After all, finding proofs is just another human activity, and is itself
(like the subsequent process of checking a purported proof) prone to
error in execution.

We might be able to raise our confidence level in a checked proof if it
were written in a precise enough symbolism to be checked by a computer
program. But then wouldn't some small margin of potential error still
remain in the supposed correctness of the program itself?---either in the
specification of the algorithm, or in its implementation, or in the
physical functioning of the computer? I would like to know from members of
this list who are in a position to know, whether there are any theoretical
results about confidence-levels in automated proof-checking that cannot be
exceeded (perhaps as a function of the length of input, i.e. length of
proof to be checked for correctness).

The main human factor that Devlin says enough for the reader to identify,
but (surprisingly) dwells on not at all, is the fact that the Clay
Institute has offered a million dollars for a solution to Poincare's
Conjecture. Is it any wonder if a mathematician "morally quite certain" of
his/her proof jumps the gun and claims to have solved the problem? This
would, after all, probably work as a huge disincentive to others racing
for the same prize. Such a human strategy still makes sense even under the
conditions of the prize (quoting from Devlin's piece):

"the Clay Ins[t]itute will not award the $1 million prize for a solution
to any of the Millennium Problems until at least one year has elapsed
after the solution has (i) been submitted to a mathematics journal, (ii)
survived the refereeing process for publication, and (iii) actually
appeared in print for the whole world to scrutinize."

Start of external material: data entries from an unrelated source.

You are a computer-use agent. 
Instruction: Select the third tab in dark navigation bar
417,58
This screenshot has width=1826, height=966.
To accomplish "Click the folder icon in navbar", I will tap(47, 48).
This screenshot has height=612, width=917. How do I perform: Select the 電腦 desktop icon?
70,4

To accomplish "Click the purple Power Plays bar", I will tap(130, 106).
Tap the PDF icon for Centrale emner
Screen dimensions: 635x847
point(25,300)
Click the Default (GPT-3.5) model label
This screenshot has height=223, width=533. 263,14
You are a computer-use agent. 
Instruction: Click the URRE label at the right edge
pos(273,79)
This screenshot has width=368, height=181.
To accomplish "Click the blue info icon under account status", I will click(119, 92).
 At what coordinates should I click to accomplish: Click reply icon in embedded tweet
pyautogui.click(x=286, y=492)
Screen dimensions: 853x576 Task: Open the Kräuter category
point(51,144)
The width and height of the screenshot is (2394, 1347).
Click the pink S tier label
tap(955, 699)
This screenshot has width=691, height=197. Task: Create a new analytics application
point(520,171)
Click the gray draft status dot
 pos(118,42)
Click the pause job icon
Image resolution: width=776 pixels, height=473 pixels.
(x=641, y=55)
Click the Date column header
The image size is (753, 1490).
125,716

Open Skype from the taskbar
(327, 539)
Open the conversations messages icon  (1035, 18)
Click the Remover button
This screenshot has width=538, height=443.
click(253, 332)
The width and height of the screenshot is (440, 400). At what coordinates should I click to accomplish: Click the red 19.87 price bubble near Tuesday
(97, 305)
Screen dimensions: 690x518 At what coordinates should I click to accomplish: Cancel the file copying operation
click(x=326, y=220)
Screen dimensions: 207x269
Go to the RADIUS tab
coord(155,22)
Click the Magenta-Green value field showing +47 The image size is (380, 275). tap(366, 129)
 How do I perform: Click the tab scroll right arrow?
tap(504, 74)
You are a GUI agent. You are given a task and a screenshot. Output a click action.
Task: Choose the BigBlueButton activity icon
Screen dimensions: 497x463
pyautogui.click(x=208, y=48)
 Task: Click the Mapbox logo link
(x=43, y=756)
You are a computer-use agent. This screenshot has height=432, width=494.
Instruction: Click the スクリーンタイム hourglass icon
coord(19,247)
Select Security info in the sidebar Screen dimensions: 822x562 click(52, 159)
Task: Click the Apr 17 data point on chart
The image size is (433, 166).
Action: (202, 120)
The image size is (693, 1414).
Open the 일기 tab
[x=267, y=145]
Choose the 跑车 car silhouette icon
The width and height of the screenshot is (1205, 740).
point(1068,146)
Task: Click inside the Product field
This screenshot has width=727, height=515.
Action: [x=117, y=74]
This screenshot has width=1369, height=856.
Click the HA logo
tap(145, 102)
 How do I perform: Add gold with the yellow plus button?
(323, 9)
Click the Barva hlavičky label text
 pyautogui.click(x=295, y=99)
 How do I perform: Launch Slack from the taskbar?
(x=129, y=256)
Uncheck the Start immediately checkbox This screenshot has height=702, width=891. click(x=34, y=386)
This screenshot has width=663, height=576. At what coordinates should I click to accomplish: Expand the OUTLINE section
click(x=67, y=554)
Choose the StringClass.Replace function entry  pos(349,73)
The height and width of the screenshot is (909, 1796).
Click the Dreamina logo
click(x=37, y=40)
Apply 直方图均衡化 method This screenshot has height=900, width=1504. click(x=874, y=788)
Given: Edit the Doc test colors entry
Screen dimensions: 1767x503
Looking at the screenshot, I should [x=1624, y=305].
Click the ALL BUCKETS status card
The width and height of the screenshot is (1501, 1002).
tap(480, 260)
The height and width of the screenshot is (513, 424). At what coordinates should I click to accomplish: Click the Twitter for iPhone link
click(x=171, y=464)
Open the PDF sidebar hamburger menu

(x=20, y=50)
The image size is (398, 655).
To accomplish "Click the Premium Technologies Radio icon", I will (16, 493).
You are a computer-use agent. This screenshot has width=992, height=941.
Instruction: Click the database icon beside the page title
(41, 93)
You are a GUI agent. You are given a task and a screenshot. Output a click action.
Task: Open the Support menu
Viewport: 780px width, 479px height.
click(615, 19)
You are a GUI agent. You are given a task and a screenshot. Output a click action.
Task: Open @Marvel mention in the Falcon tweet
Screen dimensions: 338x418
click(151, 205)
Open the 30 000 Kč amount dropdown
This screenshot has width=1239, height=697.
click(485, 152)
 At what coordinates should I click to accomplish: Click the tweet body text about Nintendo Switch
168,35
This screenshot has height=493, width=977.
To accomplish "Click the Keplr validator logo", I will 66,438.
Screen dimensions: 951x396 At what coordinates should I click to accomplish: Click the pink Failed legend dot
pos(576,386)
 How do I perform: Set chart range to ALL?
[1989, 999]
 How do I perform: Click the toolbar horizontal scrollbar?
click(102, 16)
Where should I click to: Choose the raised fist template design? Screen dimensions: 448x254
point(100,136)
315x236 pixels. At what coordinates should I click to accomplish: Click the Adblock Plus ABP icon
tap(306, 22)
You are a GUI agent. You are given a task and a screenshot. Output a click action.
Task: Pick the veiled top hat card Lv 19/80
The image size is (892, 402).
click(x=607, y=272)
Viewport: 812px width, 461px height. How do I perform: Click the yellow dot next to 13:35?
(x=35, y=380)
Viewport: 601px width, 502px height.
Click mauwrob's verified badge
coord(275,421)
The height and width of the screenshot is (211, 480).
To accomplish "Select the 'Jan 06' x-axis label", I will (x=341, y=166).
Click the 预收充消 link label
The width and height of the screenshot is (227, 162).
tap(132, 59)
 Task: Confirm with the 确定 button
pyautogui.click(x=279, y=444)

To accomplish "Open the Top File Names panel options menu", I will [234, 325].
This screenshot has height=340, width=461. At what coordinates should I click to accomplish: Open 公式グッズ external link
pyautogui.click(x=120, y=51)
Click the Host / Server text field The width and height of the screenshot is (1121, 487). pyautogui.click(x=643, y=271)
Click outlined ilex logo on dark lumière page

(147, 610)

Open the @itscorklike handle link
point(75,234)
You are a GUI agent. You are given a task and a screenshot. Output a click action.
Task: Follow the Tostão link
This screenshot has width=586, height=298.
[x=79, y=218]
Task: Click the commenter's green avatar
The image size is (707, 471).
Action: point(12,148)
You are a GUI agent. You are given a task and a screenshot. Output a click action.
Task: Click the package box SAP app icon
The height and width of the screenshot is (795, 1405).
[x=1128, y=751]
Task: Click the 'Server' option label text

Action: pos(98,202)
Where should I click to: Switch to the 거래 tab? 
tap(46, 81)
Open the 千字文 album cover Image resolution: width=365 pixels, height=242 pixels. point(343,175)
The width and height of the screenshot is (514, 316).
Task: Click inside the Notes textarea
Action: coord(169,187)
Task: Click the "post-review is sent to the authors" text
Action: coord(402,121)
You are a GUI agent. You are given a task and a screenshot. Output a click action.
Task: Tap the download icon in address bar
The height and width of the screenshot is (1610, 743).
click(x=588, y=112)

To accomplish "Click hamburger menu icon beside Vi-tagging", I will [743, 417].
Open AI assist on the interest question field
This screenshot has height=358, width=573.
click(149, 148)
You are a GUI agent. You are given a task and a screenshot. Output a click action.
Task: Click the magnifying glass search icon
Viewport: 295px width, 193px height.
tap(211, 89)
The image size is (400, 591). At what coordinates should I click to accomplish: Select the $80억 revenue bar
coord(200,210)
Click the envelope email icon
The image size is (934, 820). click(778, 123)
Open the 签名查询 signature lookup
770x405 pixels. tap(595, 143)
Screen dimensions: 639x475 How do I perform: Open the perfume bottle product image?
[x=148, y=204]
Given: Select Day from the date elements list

Overlooking the fact that mathematicians, like human beings generally, can
be venial, is to make a mistake (with regard to ensuring that a particular
intellectual goal is honestly achieved) rather like the mistake of the
designers of the safety-monitoring devices in the control-room at Three
Mile Island. There, the goal was to ensure that a certain level of
awareness of potentially dangerous operating conditions would be achieved
by the human beings monitoring the computer-screens displaying 
readouts from various measuring devices. What the designers overlooked was
the basic human need---even among computer geeks---to chat with one's
neighbors.

One wonders whether anyone at the Clay Institute, in offering the
million-dollar prizes, knew of Jacobi's words: "the glory of the human
spirit is the sole aim of all science".